A close inspection of the cloths belies an initial suggestion of modesty. In the course of weaving, metallic yarns were worked as supplementary wefts in certain areas of the white warp. These areas serve as the background for design elements or as the filling for designs, usually simple geometric forms. When removed from the loom, the design elements were outlined with a wax resist which, after dyeing, left a white outline to articulate the forms. These outlines are further enhanced with fine black and red lines created by mordants applied with a pen (kalam).
An understanding of the role of mordants and the construction of these metallic yarns contributes to an appreciation of what endows these textiles with their very subtle quality. A mordant permits the colouring agent in a dye to bind with a cotton fibre. In the Karuppur instance, alum combined with madder for the red, and iron, when steeped with an acidic substance, yielded a mordant that would combine with tannin to create black.(3) In the process of applying the alum mordant the metallic yarn was also affected. As is customary, the metallic yarn is a strip of metal wrapped around a core which may be silk, a plant ﬁbre, or parchment. In this instance, the metal is widely spaced, permitting much of the core to be visible. The mordant also acts on these core ﬁbres and, after dyeing, they blend perfectly into the ground colour, leaving only suggestions of the glittering metal in and around the design elements.(4)
The design inventory of the Karuppur textiles is not extensive and the Textile Museum example in the exhibition is one of the most lyrical. Two deep parallel rows of trees with arched limbs bearing birds and stylised leaves crown the pallu, the decorative end panel of the sari. Framing these are rows of simple geometric forms each outlined in red, black and white and connected by a tracery of white resist pattern. Offset rows of metallic circles with the usual outlines interspersed with three undulating lines of white dots completely ﬁll the centreﬁeld of the sari. The large size of the Museum example is also characteristic of these cloths.
Karuppur textiles are thought to have been made from 1780 to 1855. When the last of the Maratha rulers, Raja Sarfoji (1799-1833), died without a male heir, the kingdom passed to British control and production of the labour intensive cloths diminished without royal patronage. A survey conducted in 1915 found only table covers, hangings and book wrappers continued to be woven. It is not known if the tradition of the Karuppur textiles existed before the Maratha dynasty.

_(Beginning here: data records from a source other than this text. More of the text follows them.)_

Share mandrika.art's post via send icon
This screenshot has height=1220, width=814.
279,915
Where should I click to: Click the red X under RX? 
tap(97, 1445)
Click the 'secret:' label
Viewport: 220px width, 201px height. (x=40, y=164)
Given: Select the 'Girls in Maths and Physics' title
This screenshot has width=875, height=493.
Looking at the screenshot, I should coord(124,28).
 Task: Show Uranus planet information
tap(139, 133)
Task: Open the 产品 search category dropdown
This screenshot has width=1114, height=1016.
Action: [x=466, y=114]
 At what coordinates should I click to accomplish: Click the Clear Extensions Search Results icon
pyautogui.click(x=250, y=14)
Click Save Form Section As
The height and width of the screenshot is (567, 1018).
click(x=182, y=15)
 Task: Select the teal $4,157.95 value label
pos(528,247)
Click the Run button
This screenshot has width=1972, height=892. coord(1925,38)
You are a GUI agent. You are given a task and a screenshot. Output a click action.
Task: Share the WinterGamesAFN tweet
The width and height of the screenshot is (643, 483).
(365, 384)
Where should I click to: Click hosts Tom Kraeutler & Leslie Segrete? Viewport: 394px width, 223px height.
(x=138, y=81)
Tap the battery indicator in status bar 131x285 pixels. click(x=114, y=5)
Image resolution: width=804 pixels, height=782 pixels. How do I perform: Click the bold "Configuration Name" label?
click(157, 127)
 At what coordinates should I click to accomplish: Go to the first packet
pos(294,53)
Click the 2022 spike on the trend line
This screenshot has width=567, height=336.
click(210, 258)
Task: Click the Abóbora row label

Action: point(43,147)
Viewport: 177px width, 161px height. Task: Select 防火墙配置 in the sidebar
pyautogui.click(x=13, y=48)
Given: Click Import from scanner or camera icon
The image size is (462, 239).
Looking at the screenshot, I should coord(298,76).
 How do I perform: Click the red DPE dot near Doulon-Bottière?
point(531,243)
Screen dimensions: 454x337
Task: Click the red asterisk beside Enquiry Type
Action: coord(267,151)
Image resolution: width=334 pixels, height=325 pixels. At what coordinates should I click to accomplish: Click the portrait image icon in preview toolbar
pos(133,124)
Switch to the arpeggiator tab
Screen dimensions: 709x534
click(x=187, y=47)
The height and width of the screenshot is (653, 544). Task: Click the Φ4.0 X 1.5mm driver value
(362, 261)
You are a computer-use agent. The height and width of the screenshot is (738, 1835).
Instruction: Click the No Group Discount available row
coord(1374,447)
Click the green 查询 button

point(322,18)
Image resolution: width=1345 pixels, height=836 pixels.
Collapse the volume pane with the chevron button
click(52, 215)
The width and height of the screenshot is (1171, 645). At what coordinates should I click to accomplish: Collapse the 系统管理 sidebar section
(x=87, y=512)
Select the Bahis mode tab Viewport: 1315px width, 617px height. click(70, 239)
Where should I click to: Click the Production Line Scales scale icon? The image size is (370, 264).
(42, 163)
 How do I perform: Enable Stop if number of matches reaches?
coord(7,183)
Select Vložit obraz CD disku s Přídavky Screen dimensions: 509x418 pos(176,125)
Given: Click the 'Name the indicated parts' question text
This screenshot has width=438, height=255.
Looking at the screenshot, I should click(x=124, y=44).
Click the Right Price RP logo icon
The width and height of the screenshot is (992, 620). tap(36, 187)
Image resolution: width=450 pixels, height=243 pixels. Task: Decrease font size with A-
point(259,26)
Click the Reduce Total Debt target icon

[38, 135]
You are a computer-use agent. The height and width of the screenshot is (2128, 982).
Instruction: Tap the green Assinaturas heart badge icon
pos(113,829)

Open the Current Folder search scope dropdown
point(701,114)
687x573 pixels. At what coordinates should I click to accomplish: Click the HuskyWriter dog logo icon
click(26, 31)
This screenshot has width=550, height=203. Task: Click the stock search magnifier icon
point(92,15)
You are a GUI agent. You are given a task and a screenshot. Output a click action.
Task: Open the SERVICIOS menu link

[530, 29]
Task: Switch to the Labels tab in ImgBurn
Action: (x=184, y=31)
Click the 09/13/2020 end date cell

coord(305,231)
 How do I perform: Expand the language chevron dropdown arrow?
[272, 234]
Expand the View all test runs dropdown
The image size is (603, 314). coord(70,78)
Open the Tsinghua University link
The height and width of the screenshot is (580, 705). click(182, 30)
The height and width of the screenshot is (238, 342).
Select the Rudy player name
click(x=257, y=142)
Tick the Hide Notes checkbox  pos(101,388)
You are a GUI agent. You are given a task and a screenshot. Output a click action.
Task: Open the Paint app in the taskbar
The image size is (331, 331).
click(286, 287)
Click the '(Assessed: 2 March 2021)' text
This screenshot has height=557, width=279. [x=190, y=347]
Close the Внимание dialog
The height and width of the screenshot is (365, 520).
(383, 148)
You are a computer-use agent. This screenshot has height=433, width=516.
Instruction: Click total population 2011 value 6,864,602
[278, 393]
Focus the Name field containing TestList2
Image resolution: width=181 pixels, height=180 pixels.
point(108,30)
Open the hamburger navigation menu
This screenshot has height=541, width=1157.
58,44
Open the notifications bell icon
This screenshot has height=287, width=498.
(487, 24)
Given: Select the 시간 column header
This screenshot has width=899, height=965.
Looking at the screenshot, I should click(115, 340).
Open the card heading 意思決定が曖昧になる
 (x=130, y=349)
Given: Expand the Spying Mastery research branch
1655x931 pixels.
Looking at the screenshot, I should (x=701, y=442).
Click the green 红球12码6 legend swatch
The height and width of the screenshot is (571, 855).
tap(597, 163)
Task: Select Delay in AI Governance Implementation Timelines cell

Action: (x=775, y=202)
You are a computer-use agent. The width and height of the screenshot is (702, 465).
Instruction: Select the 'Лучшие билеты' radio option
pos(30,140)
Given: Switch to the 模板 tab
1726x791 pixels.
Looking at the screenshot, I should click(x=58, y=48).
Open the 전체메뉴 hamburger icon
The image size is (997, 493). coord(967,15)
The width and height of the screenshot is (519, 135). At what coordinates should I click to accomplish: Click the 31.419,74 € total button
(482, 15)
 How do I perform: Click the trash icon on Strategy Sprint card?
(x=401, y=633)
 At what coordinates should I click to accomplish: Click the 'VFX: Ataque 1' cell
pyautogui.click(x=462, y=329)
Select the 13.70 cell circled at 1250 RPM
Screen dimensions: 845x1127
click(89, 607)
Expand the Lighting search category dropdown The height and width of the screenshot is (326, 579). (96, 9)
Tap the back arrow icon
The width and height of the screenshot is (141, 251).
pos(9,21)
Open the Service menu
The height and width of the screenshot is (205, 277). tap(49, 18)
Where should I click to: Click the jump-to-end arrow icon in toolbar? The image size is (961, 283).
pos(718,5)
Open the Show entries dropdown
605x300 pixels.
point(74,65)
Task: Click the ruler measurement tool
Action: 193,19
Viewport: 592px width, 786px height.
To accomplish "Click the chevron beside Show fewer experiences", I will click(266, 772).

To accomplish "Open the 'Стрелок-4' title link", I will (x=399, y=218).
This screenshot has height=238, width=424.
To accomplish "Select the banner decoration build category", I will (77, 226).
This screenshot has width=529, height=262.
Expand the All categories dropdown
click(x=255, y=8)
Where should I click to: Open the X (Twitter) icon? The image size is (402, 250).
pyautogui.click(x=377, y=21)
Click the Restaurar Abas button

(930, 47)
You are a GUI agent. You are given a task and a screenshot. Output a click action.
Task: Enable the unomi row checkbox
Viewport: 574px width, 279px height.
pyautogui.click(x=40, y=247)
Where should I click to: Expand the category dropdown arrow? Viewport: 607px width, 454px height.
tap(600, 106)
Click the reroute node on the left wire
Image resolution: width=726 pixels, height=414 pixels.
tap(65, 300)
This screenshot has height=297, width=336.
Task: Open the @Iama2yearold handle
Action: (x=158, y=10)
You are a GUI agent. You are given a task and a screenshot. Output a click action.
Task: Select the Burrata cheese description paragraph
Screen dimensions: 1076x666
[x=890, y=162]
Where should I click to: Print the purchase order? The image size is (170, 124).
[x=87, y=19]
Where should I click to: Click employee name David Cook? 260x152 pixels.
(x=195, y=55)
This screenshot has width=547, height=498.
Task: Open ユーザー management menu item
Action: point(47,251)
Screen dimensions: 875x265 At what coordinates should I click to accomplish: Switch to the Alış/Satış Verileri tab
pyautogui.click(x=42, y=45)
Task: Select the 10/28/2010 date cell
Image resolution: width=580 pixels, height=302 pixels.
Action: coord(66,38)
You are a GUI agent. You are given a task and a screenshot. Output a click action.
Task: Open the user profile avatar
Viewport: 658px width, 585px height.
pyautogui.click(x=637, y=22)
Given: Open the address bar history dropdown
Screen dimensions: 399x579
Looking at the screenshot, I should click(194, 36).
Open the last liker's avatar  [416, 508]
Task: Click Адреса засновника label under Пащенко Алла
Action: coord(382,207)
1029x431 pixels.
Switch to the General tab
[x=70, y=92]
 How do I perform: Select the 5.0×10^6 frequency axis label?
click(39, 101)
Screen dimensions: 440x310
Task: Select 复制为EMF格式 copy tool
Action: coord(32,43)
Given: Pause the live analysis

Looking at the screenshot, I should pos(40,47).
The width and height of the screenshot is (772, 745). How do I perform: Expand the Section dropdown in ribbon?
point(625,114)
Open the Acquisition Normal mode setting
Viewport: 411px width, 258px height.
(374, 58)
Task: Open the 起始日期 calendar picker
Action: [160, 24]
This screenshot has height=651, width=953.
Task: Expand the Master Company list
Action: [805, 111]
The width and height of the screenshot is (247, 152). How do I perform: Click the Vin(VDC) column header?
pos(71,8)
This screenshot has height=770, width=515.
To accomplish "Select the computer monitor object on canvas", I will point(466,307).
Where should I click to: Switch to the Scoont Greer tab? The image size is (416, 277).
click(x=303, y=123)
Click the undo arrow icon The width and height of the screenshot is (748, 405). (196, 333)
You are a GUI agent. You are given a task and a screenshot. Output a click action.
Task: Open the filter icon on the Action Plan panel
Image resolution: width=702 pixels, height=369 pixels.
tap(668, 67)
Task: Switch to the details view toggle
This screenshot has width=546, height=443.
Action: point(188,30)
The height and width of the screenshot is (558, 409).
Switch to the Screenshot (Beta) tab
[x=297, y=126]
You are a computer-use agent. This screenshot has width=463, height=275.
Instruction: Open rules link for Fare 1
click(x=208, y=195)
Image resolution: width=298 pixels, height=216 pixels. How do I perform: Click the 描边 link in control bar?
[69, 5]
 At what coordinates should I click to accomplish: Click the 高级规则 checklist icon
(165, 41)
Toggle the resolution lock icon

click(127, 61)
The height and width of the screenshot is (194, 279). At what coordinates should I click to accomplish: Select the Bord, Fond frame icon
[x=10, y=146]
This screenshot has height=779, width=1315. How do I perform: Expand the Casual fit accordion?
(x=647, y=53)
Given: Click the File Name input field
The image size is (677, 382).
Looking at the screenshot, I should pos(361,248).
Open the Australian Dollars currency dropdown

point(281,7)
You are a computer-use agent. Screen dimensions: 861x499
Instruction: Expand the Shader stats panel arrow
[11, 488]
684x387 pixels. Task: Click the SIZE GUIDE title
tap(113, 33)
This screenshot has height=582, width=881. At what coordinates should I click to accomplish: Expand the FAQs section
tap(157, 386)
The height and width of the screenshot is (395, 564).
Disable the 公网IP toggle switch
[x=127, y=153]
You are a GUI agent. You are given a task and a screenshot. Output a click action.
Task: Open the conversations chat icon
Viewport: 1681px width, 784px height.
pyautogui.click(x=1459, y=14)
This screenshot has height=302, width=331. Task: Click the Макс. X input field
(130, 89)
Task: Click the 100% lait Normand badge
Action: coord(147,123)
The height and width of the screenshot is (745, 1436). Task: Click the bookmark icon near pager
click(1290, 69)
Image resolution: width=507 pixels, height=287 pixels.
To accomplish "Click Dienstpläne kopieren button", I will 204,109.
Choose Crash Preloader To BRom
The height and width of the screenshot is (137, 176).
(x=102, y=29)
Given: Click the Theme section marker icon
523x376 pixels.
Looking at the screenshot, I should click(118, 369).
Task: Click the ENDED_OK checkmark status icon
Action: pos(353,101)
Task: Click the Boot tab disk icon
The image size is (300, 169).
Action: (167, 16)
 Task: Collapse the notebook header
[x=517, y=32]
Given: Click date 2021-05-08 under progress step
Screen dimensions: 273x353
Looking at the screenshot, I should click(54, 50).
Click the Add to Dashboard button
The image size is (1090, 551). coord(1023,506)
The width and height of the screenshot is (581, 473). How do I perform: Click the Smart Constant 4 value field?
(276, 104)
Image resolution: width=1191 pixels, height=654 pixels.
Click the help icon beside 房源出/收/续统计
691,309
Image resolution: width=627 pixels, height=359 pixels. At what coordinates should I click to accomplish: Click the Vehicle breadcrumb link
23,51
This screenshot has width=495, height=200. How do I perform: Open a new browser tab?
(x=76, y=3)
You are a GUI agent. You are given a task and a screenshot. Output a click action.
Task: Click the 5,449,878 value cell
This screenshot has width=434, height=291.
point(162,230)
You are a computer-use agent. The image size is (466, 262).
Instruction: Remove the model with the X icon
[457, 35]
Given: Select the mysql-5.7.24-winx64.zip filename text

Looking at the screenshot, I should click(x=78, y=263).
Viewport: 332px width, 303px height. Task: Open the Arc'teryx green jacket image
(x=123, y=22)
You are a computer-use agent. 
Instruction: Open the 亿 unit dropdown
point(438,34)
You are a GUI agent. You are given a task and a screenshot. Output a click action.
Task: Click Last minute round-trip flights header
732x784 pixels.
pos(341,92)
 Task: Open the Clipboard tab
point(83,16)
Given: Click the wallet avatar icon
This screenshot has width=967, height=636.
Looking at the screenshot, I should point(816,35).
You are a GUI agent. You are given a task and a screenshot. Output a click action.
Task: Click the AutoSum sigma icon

In anticipation of the 1982 Festival of India in England, an attempt was undertaken by the Madras Weaver’s Service Centre in the 1970s to revive the Karuppur tradition.(5) The research for the project was based on examples remaining in Indian collections. The details of the reconstruction, as outlined in Schumacher, included three months of trials, ﬁve months of weaving and one month of dyeing to create the exhibition example. Subsequently, block printed saris of commercial cotton that utilise old Karuppur patterns have been a more realistic answer to demand.
A major holding of Karuppur textiles exists in the Calico Museum of Textiles in Ahmedabad. A few other examples with early collecting dates exist in the Government School of Arts and Crafts in Madras (Chennai) where they were deposited by the English writer Hadaway in the early 1900s. Some of extraordinary size are in the Prince of Wales Museum in Bombay (Mumbai).
Karuppur sari (detail) made for the Maratha rulers of Tanjore, Tamil Nadu, south India, 19th century. 1.07 x 9.07m (3’6″ x 29’9″). Acquired by George Hewitt Myers in 1935. The Textile Museum, Washington DC, TM 6.78
1 | Kodali Karuppur is in Tamil Nadu close to the southern city of Tanjore (Thanjavur). 2 | The fragment (TM6.45) was acquired by George Hewitt Myers in 1931 and the sari (TM 6.78) in 1935. 3 | Mattiebelle Gittinger, Master Dyers to the World, Washington D. 1982, pp.20-21. 4 | The Textile Museum’s Karuppur textiles have not been tested to identify conﬁdently the metallic yarn. 5 | Ann Schumacher, ‘The Karuppur Sari of South India: A Lost Fabric Revived’, Shuttle Spindle & Dyepot, Vol XXVI no.2, Issue 102, 1995, pp.42-44.